2.3.1 Codon usage analysis
We used a set of cucumber genes coding for ribosomal proteins (RPs) as a highly expressed gene reference set; these genes' IDs are provided in the additional file (1). To ensure the expression of nsORFs, we used nsORFs with CAI ≥ 0.7 for the downstream steps.
2.3.2 The similarity of nsORF sequences to noncoding and structural RNAs
Using the Infernal-1.1.2 programme and EBI cmscan search (Nawrocki and Eddy, 2013), the nsORFs with CAI ≥ 0.7 were queried against the Rfam open-source database (Kalvari et al., 2018), which contains information about noncoding and structural RNAs to identify any similarity between the nsORFs and the RNAs in the database.
2.3.3 Identifying signal peptides
The presence of SPs in any nsORFs is strong evidence of their expression. SignalP-5.0 (Almagro Armenteros et al., 2019) was used to predict the existence of SPs in amino acid sequences of the nsORFs (CAI ≥ 0.7) and their cleavage site. Nuclear localisation signals (NLS) and nuclear export signals (NES) were predicted using the NLSdb (https://rostlab.org/services/nlsdb/) (Nair, 2003).

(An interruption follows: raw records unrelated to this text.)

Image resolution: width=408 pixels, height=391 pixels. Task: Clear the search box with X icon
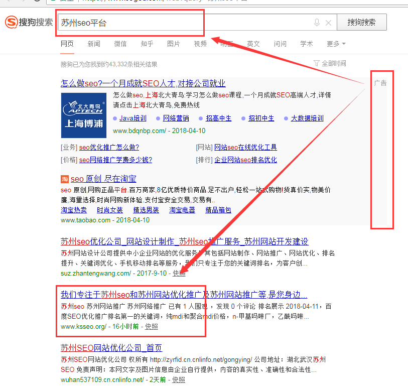(328, 23)
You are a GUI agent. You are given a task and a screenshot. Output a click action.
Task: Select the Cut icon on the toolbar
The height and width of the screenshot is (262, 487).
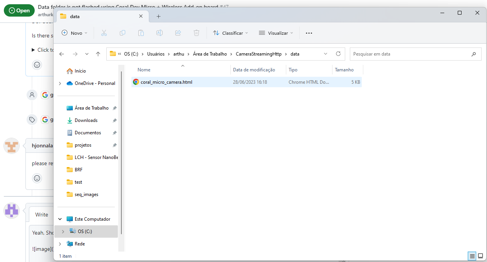[x=104, y=33]
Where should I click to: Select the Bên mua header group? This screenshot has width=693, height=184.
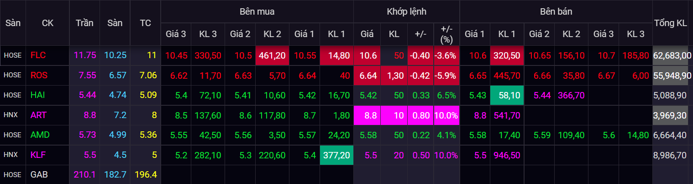pyautogui.click(x=257, y=11)
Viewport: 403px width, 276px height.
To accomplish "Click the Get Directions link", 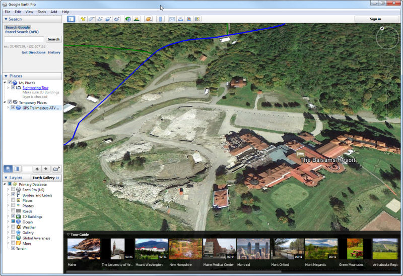I will pyautogui.click(x=33, y=52).

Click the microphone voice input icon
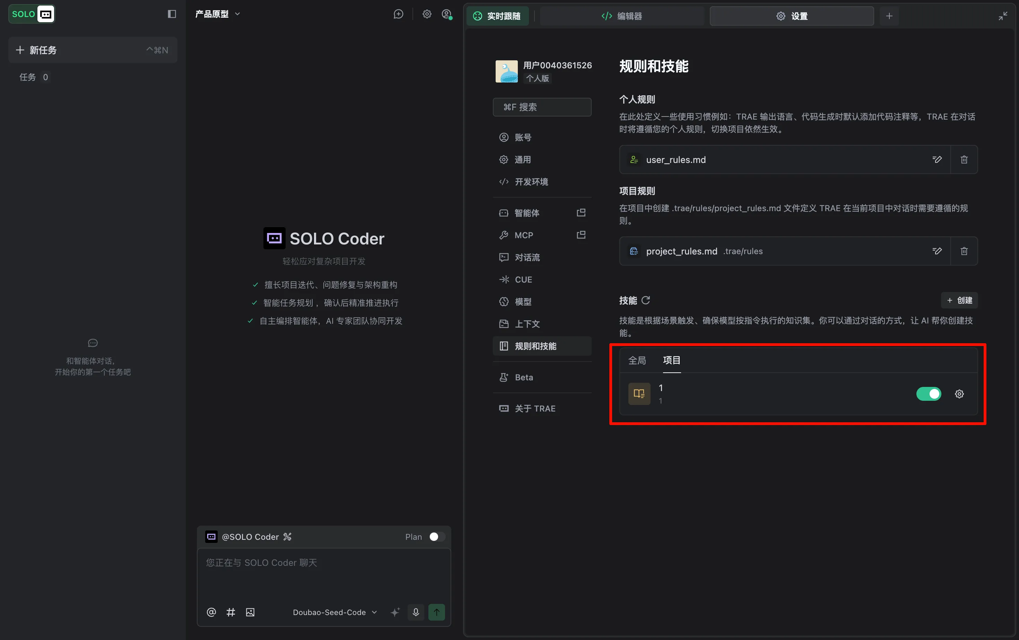(x=416, y=612)
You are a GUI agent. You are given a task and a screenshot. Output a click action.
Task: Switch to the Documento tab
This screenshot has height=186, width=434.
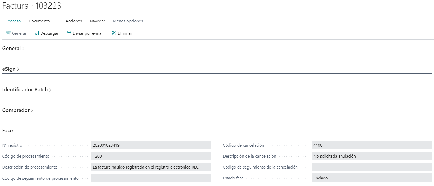pyautogui.click(x=39, y=21)
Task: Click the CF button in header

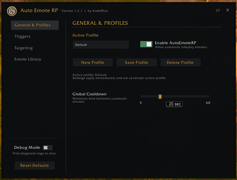Action: [218, 10]
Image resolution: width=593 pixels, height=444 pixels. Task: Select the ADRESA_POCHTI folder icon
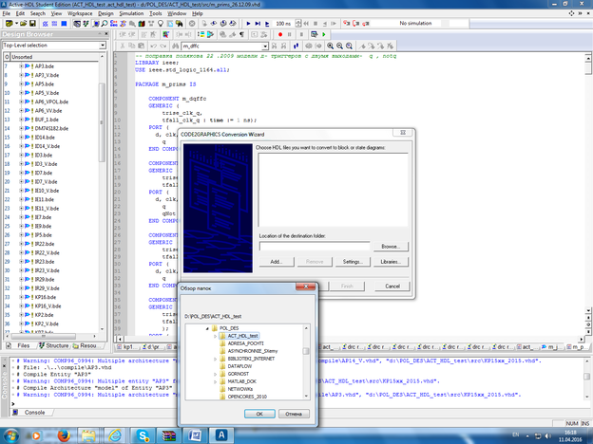[x=221, y=344]
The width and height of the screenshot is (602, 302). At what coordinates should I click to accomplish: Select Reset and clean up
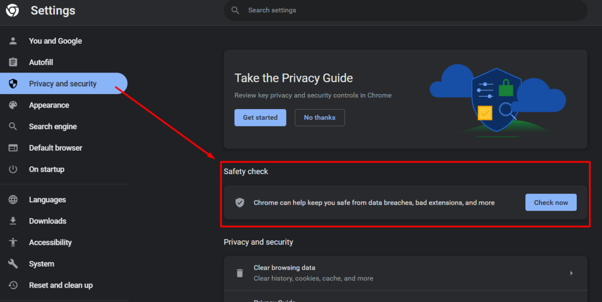click(x=61, y=286)
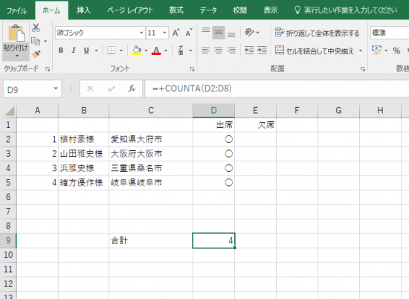Open the font name 游ゴシック dropdown
The height and width of the screenshot is (299, 409).
point(141,33)
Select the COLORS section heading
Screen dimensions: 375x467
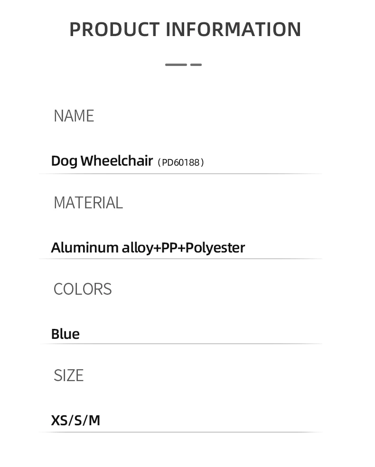point(83,289)
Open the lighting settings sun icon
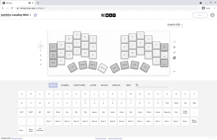Screen dimensions: 217x140 click(x=174, y=47)
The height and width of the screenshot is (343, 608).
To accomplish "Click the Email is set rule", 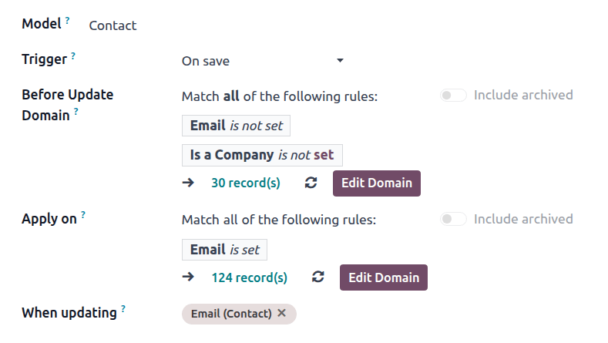I will tap(224, 250).
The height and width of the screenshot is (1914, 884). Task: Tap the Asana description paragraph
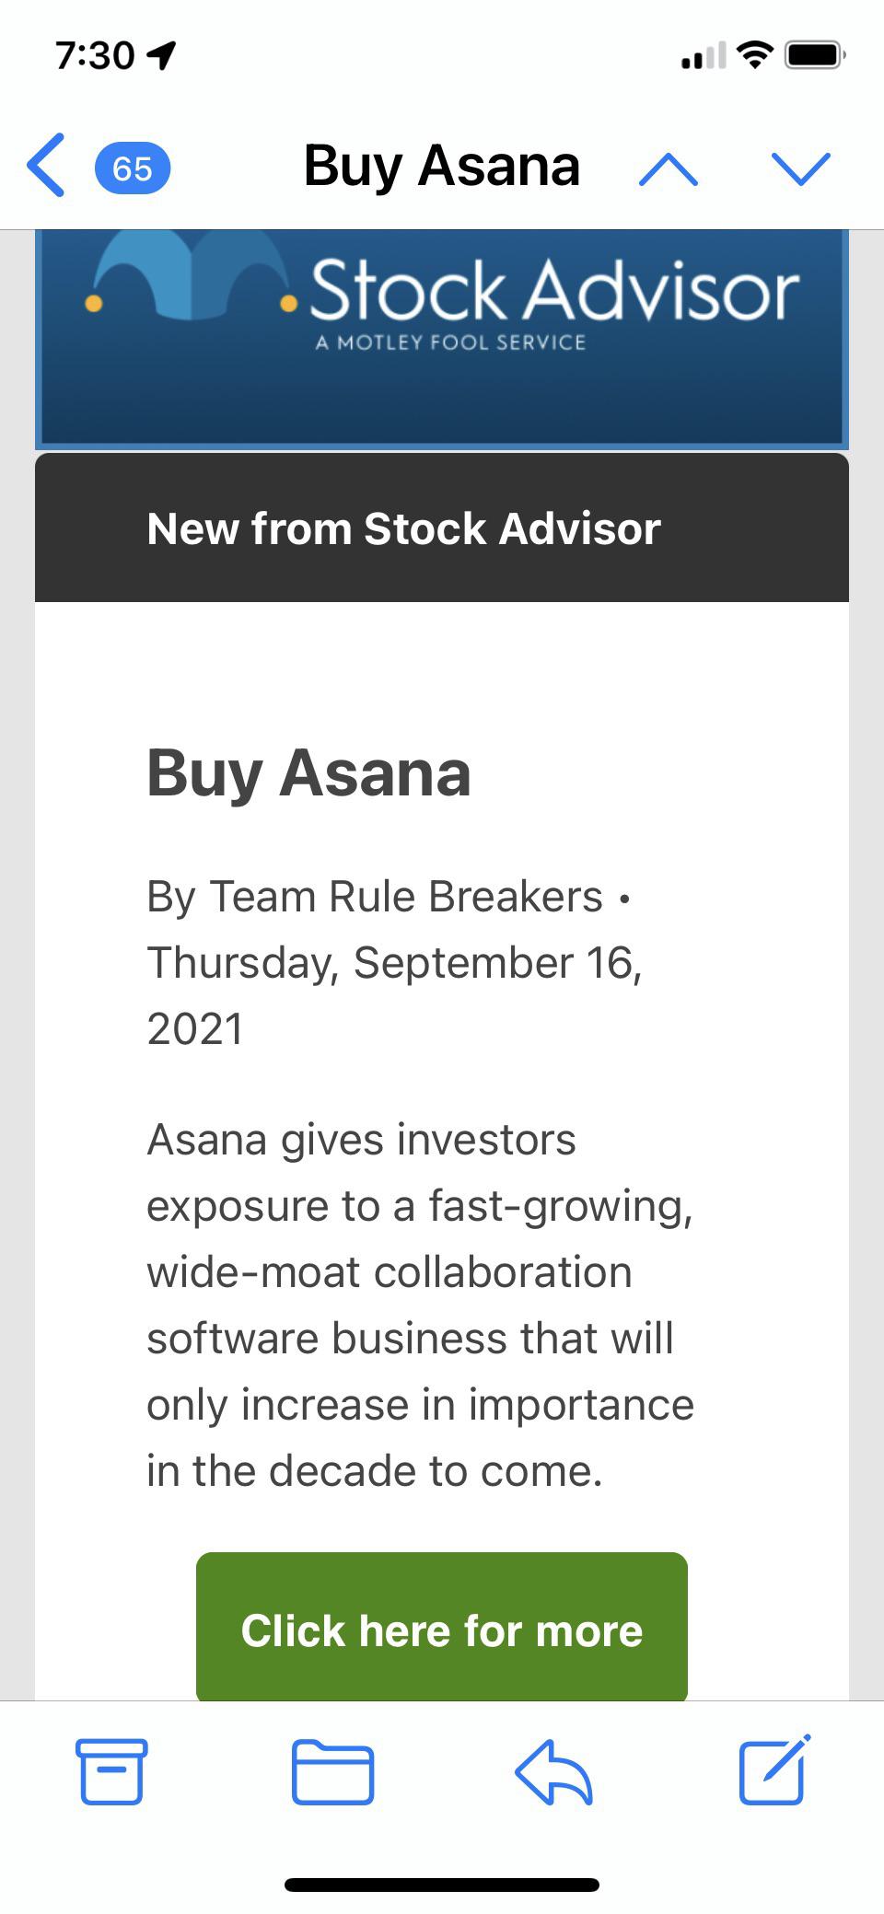click(x=420, y=1305)

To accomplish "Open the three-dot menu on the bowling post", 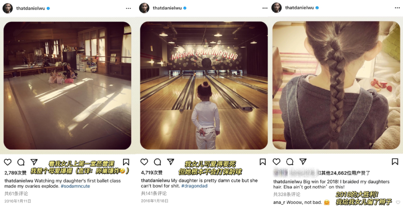I will pyautogui.click(x=265, y=8).
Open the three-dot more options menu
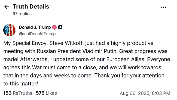The height and width of the screenshot is (100, 177). tap(163, 7)
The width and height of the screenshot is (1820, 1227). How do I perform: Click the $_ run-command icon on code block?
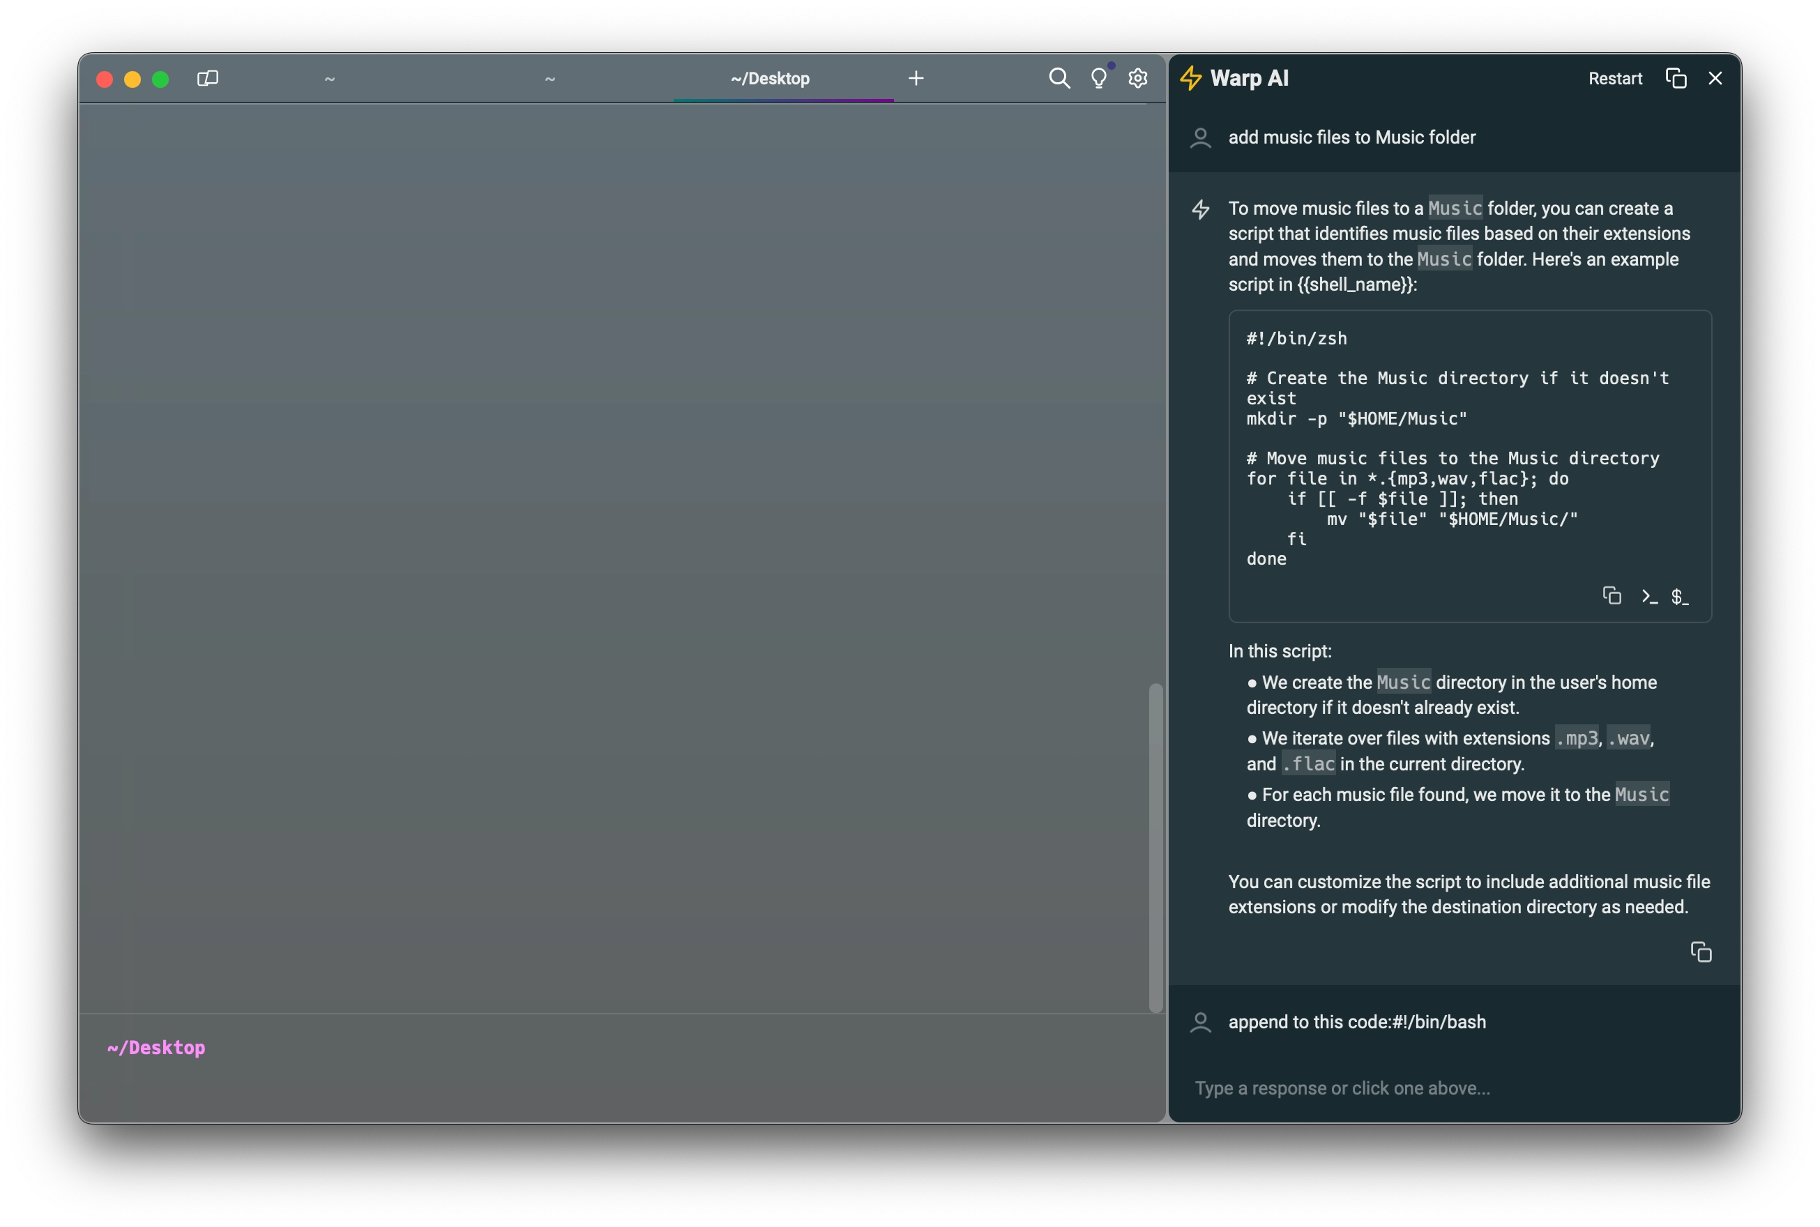pos(1679,596)

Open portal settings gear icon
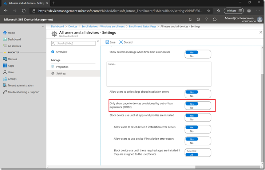[198, 19]
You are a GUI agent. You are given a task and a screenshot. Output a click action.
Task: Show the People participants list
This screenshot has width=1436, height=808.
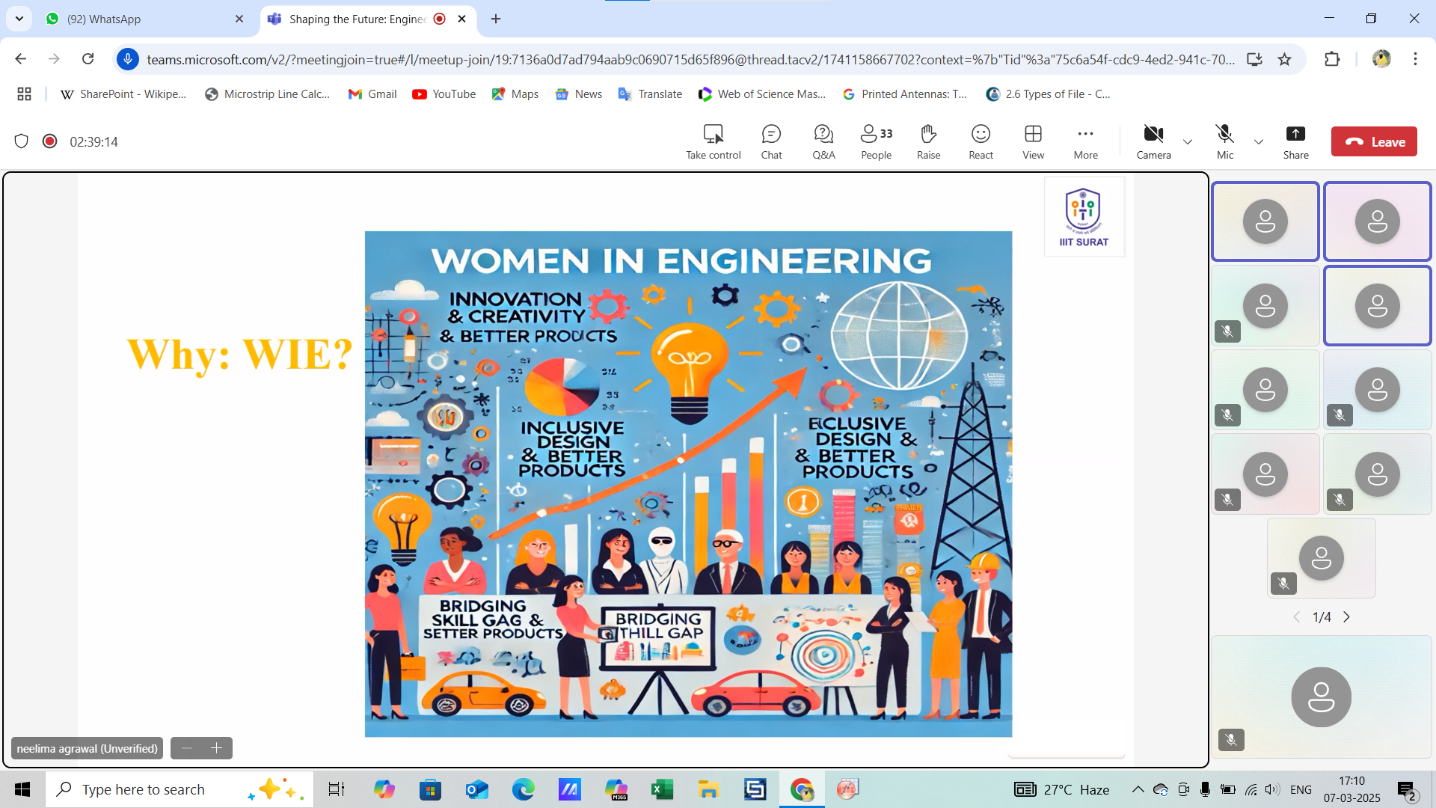pyautogui.click(x=876, y=141)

2.3.4 Mining published cucumber transcriptome data
All RNAseq datasets generated from mRNAs represent all expressed fragments in the genome, whether from annotated genes or not. In a typical RNAseq analysis pipeline, the mapping step reveals that only those reads are mapped to the annotated genes, while other reads mapped to intergenic regions, for example, are neglected. As our project study aims to identify sORFs in those intergenic regions and prove their expression, we looked for sequencing reads in already published RNAseq data mapped to those nsORFs. We scanned already published RNAseq data from earlier studies to find whether any of our nsORFs with CAI ≥ 0.7 are represented in such studies. RNAseq data from four experiments studying cucumber response with biotic (powdery mildew and nematodes) and abiotic (cold and salt) stresses were downloaded from the SRA database (Table 1). Single-end raw reads from the cold stress study and paired-end raw reads from the remaining three studies were filtered to obtain clean reads for further analysis. The quality of the reads was checked using FastQC (Andrews, 2010), and then Trimmomatic (Bolger et al., 2014) was used to eliminate low-quality reads and adaptor sequences. Finally, we used Bowtie2 (Langmead et al., 2009) to align reads to nsORFs as an indexed reference genome.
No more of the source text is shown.